PDE Action supports Wyoming SF 117.
Name: Wyoming Senate File 117
Summary: Provides for parental rights in education aligned with existing Wyoming parental rights law.
Author/Sponsor: Senator Dan Dockstader
Breakdown: Senate File 117, filed in 2023, would have ensured that Wyoming schools include parents in matters related to their child’s health and wellbeing. The bill would have required schools to tell parents if and when there is a change to the services a child receives to address “mental, emotional or physical health or well-being.”
The bill would prohibit schools from blocking parents’ access to their child’s records. Schools would be prohibited from encouraging children to withhold information on their mental or physical health from parents. Finally, Senate File 117 would require schools to create procedures by which parents can file a complaint pursuant to this law.
Wyoming Senate File 117 included language to ban “classroom instruction” on “sexual orientation and gender identity” in kindergarten through third grade—similar to Florida’s Parental Rights in Education Act. We agree that schools should not waste precious classroom time teaching students controversial narratives on sex and gender.
So-called “bans,” however, can be ineffective. PDE Action believes that legislation that protects parental rights, ensures schools are transparent about their curriculum and programming, and gives parents the ability to opt their children into lessons or programs that contain controversial topics, are better ways to ensure that schools are providing the best possible education for American students.
Senate File 117 passed the Wyoming Senate but was not considered for introduction in the Wyoming House.

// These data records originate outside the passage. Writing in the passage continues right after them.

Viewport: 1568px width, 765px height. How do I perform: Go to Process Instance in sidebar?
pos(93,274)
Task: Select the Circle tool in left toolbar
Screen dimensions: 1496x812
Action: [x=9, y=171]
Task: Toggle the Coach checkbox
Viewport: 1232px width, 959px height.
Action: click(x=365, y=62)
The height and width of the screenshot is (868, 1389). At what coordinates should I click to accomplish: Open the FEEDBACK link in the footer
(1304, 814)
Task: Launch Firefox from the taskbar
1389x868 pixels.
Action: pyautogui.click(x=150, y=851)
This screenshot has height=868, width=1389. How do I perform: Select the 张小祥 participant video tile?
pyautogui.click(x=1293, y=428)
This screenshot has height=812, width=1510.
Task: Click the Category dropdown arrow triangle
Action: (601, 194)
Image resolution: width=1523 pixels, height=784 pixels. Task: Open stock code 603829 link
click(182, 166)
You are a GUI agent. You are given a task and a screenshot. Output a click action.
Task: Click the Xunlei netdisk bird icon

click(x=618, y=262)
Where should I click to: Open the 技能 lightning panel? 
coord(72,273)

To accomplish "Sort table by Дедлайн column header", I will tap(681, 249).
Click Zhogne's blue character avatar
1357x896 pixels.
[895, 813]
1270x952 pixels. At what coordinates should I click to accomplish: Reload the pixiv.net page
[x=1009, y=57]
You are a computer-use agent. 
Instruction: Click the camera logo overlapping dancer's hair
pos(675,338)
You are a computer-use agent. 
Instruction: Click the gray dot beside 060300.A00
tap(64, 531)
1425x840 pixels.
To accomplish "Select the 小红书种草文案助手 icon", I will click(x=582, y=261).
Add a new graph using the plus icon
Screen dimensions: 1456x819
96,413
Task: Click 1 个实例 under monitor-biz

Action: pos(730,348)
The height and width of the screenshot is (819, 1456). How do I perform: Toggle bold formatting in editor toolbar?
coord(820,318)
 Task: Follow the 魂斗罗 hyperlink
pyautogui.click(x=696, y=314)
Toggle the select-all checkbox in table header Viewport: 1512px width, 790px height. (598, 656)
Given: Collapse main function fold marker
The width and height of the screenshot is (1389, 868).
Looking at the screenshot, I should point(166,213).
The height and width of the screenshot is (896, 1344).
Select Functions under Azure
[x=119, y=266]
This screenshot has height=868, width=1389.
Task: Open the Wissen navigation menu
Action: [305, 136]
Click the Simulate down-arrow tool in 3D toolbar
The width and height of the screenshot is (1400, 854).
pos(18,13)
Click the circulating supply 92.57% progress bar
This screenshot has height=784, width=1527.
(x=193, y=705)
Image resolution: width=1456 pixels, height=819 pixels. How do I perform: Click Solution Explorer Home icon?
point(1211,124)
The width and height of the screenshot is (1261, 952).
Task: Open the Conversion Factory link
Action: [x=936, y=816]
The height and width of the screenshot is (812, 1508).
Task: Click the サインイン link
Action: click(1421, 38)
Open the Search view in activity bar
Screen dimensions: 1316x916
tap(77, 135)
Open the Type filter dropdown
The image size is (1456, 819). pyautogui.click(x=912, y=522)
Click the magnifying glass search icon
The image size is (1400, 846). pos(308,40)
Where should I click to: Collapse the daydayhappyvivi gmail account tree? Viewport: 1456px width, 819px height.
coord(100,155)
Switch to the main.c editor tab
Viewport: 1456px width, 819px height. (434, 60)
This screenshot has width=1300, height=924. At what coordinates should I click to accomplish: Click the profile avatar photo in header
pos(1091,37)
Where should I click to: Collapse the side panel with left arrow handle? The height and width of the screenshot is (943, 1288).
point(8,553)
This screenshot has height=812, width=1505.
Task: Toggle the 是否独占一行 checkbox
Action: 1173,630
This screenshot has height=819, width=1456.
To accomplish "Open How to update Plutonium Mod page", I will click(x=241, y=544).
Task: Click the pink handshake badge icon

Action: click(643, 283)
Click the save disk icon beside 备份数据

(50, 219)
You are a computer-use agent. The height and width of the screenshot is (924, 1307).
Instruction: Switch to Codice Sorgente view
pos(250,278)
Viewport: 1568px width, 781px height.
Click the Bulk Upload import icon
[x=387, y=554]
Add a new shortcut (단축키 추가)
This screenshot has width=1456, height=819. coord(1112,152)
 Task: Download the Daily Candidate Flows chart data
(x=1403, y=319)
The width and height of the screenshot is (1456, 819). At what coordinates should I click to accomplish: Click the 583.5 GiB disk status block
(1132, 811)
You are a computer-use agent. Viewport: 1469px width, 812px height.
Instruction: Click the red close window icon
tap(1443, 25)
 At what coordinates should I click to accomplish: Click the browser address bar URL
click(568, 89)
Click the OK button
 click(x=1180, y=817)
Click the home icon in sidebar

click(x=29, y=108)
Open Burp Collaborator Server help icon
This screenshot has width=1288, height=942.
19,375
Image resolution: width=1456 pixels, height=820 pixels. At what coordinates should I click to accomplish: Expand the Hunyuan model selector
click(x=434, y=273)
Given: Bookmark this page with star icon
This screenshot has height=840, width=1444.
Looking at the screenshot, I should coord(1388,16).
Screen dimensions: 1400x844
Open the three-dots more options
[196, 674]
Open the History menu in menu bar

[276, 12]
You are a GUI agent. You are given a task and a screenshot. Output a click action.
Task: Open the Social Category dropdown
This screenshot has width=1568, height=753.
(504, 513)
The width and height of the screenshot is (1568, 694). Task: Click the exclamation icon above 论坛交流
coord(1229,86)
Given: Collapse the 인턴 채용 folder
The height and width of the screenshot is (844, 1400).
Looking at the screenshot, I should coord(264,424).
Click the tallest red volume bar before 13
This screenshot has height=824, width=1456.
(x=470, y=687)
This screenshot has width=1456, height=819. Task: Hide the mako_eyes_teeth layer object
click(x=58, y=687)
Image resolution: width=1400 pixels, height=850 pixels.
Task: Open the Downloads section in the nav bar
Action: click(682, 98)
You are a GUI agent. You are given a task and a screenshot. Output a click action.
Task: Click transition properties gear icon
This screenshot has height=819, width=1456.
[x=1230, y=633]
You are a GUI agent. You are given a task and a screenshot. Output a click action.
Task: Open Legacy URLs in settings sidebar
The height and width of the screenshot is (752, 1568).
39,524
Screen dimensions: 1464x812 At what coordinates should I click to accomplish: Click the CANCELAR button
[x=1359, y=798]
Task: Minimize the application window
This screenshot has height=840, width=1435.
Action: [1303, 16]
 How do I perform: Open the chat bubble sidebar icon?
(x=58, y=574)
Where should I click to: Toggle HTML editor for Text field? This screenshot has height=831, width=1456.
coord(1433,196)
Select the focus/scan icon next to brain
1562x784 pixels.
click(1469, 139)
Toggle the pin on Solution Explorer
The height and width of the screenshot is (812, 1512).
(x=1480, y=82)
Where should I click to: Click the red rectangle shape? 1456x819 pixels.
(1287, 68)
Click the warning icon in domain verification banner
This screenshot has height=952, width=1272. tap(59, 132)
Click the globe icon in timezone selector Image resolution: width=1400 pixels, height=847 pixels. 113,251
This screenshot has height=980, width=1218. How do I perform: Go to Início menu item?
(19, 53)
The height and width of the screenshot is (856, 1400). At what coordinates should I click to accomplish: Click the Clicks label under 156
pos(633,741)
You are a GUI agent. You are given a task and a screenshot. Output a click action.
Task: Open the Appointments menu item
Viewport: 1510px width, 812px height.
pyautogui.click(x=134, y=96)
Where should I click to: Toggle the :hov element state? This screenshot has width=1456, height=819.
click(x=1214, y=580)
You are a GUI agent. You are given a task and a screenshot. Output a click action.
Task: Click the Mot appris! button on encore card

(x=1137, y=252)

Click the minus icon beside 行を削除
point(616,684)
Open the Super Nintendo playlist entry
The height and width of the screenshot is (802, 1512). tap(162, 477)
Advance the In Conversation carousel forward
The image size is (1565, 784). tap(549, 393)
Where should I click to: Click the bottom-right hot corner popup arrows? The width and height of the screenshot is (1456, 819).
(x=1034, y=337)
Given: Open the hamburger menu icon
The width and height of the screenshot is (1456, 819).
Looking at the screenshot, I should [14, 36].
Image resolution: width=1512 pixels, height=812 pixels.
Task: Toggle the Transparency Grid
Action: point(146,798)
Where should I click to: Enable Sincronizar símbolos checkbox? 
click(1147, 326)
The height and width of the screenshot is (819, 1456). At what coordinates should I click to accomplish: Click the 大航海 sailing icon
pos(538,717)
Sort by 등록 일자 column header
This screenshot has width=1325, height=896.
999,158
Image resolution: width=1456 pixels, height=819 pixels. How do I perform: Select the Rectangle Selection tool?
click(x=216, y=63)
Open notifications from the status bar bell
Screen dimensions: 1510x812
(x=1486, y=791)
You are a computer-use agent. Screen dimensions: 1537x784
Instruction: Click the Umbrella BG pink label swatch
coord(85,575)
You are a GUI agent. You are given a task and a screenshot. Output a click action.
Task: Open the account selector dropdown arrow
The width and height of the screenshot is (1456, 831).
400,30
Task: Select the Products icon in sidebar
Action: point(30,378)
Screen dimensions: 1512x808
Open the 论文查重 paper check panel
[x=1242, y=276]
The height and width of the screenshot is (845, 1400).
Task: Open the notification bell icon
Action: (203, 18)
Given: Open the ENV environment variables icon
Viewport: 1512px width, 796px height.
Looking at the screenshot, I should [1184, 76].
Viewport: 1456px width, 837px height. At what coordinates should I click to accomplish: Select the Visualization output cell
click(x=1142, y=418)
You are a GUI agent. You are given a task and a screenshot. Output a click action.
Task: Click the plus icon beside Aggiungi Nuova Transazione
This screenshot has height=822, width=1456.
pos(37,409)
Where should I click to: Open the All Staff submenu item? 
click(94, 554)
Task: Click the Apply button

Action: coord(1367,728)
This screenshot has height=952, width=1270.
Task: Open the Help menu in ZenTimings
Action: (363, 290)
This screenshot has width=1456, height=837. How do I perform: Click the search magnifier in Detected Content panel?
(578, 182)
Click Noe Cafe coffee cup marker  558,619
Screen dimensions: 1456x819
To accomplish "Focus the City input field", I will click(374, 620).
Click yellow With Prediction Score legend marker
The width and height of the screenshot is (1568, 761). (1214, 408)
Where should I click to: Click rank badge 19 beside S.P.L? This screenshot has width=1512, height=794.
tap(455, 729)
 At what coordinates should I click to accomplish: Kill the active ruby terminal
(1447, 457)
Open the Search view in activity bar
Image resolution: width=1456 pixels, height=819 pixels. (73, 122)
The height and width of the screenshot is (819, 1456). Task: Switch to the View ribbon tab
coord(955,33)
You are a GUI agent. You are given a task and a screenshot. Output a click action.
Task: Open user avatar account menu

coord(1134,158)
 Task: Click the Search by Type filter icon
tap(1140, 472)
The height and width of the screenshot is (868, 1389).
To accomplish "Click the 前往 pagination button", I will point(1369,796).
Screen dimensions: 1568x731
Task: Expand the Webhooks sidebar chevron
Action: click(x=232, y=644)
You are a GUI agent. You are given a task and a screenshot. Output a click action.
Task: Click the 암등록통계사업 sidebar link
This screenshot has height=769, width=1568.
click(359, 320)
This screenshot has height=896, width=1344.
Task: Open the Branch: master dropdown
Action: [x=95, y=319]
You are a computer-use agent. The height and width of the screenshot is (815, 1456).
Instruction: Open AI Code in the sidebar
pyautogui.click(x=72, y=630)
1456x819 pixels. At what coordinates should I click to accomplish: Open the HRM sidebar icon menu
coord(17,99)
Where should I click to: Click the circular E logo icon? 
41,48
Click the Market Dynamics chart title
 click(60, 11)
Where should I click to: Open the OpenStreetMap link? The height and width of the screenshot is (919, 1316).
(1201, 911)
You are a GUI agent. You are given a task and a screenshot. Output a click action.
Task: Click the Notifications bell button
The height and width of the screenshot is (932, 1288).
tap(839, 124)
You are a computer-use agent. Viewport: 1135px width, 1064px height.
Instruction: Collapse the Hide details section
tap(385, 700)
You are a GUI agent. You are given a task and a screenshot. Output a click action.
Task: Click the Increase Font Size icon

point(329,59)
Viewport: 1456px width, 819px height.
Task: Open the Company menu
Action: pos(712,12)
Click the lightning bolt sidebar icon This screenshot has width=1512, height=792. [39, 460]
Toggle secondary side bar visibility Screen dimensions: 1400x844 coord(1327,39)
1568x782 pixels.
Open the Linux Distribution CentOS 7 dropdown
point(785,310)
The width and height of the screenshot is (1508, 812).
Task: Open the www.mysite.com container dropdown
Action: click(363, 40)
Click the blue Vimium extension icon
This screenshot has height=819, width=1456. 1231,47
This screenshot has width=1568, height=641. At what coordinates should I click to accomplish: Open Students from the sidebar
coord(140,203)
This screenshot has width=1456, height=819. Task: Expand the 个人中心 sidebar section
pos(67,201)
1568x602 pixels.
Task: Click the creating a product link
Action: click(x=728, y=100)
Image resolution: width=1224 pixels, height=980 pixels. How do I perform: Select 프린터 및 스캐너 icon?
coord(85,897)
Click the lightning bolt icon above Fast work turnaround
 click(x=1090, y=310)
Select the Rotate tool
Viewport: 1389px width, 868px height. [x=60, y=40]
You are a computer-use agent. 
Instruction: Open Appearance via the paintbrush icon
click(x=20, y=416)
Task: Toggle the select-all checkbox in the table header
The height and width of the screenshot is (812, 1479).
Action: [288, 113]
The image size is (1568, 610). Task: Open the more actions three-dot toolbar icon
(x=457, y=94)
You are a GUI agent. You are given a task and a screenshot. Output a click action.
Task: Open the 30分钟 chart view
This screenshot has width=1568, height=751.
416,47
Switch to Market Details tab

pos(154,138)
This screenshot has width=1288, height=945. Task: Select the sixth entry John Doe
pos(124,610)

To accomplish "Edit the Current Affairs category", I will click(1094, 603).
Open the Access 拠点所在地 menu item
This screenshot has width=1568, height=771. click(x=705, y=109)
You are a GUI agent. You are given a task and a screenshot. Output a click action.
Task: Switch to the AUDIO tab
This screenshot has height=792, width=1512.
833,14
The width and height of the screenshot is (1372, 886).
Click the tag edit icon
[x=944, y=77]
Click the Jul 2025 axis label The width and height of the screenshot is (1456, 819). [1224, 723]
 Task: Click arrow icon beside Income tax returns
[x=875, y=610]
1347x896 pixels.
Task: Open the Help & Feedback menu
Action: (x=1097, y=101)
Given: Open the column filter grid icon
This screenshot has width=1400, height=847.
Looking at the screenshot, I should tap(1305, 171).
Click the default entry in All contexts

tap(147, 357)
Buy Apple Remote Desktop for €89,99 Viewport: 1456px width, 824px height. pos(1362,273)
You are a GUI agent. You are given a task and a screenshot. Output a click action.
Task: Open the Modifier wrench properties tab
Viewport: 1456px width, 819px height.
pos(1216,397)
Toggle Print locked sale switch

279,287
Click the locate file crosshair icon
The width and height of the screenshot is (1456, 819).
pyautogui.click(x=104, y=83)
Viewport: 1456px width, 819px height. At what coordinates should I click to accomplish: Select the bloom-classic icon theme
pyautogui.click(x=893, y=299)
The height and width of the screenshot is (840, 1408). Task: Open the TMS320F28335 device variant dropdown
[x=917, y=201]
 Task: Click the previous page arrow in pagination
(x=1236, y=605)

Why did PDE Action support this bill:
We supported this bill because parents—not schools–should be in the driver’s seat when it comes to their child’s health and wellbeing. PDE Action supported this bill because it protects parental rights aligned with Wyoming state law. Families are a building block of society, and parents have the right to decide their children’s upbringing, care, and education. Government entities, including schools, should not make decisions about a child without the knowledge and consent of able parents.